We had starting updating the SAN meta-model by modelling the plastic extruder used for the Recyplast-Demo project at the Icam school factory 5 . An extruder is a machine that transforms input plastic balls into output plastic products of various shapes depending on the trailing equipment: the die. It consists (1) in feeding the machine with input material, (2) in pushing the material along the extruder by the means of a motorized endless screw, (3) in heating this material along the extruder by the means of several heating barrels equipped with a heating resistance actuator and a temperature sensor such that the input material changes from solid state to liquid state and (4) in shaping this output material thanks by the means of the die. The latter has a pressure and a temperature sensor that monitor the output material. The screw motor speed and the barrels temperatures are servo measurements i.e. setpoints are automatically adjusted according to their respective measurements. A torque measurement of the screw motor is also provided by a dedicated sensor. In practice, the motor speed is surprisingly set to a constant value, even if it could be adjust at runtime, as well as the setpoints of the heating barrels. Moreover, the setpoints of the heating barrels are all set to the same value, even if it could be possible to provide different setpoints to each heating barrel. These setpoints of motor speed and barrel temperature are mainly specified by the plastic material providers. The SAN model transformation allows us to configure the EMIT platform such that the result corresponds to the SCADA application of the plastic extruder6 .
The Recyplast-Demo project aims at using recycled plastic in extrusion process. This leads to feeding the extruder with material which properties can vary during the time whereas properties of current plastic material used in extrusion doesn't. The underlying challenge then consists in ensuring a constant quality of the output plastic products despite the variable properties of the input materials. The investigated solution corresponds to slave the screw motor speed setpoint and the heating barrels temperature setpoints from the material pressure and temperature measurements of the die. In fact, the output products quality are correlated to the material pressure and temperature measurements of the die. This leads us to develop a program that monitors the different measurements at runtime -screw motor speed and torque, heating barrels temperature, material pressure and temperature -and that provides suggestions for the screw motor speed and heating barrels temperature setpoints. Adding such a program to the SCADA application directly corresponds to a Digital Twin, or DT for short, of the extruder. DTs differ from SCADA applications in the way that a DT is not just defined by a bidirectionnal exchange of data between the DT and its physical system: it also includes algorithms, like simulations such that it can be seen as the next level simulation based on collected data which is obviously the case in this context.
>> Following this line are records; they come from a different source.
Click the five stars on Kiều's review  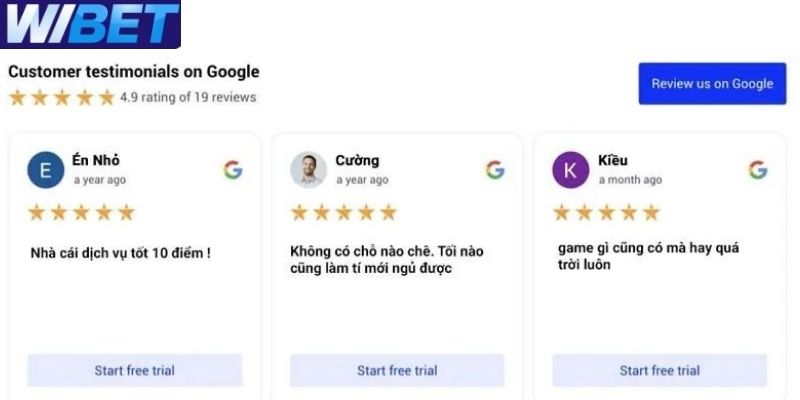pyautogui.click(x=606, y=212)
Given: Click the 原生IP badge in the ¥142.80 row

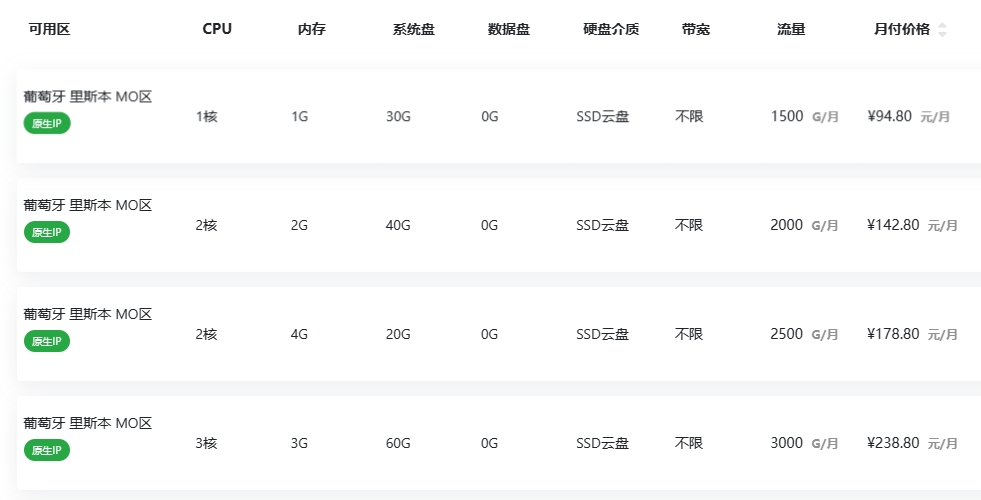Looking at the screenshot, I should coord(47,232).
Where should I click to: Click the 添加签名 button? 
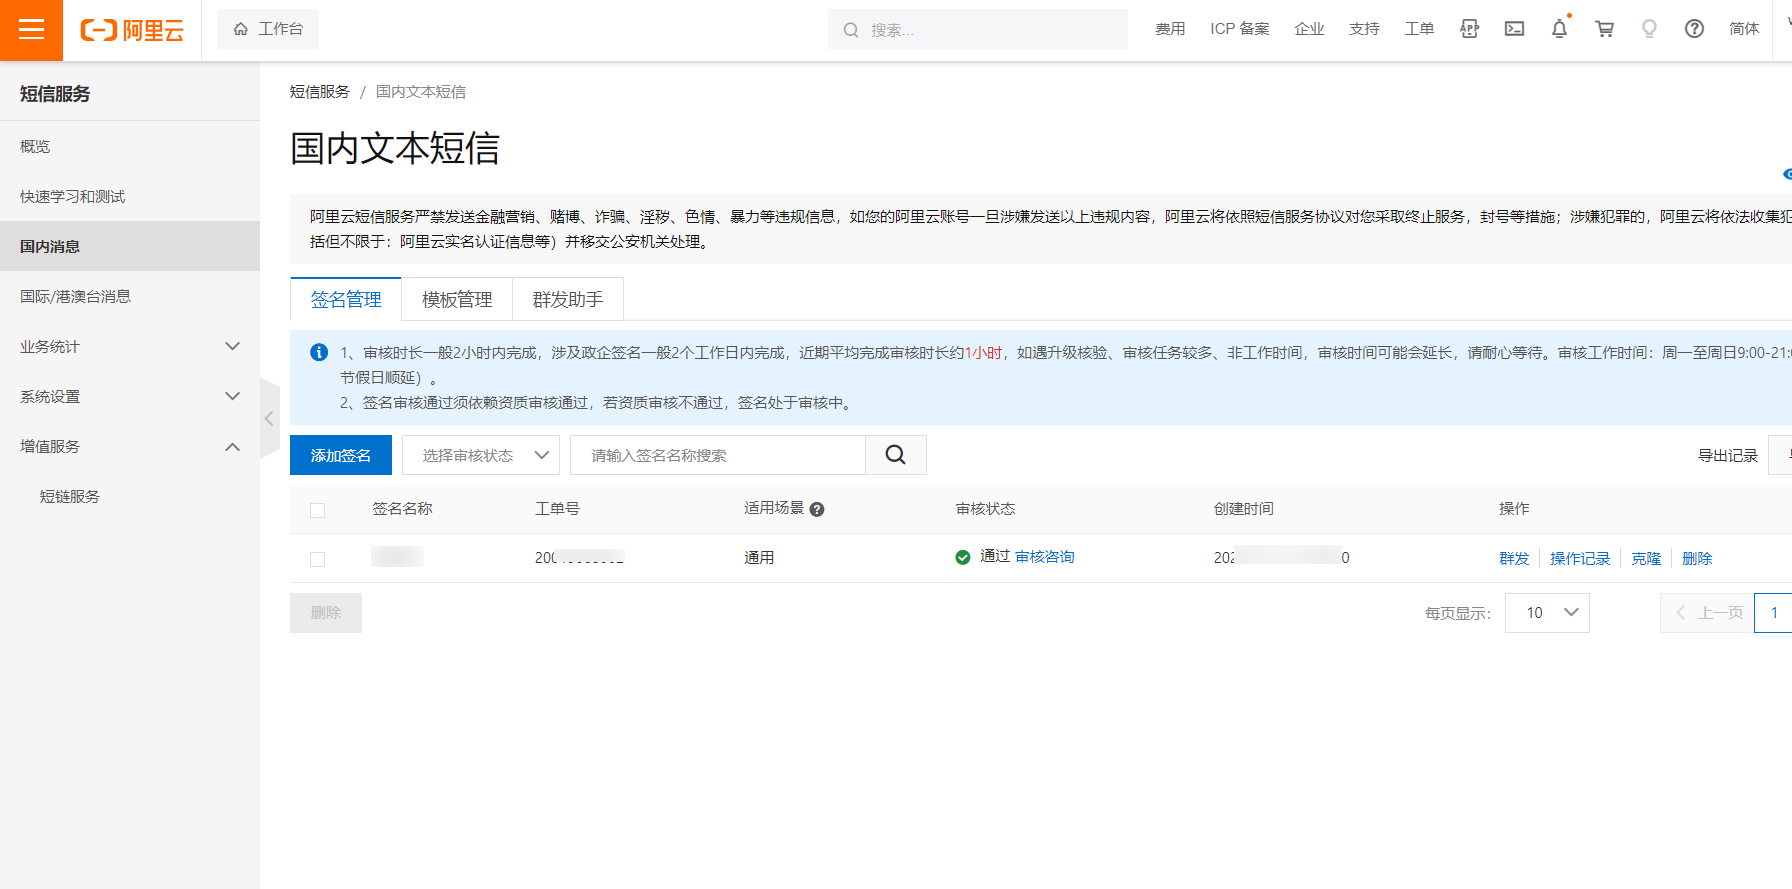coord(340,455)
In this work7 , we prove the feasability of developing IoT-based full Digital Twins from models of Sensor-and-Actuator Networks i.e. enabling both the Supervision-Control-And-Data-Acquisition feature and the data-driven simulation one by the means of a IoT application. This has been achieved by a tooling based on the Xtext support for language engineering that relies on the Ecore meta-model and the EMF framework. Moreover, the way data-driven simulation programs are generated offers a valuable balance between the support provided by the code generation and the flexibility of finely customizing the simulation algorithms.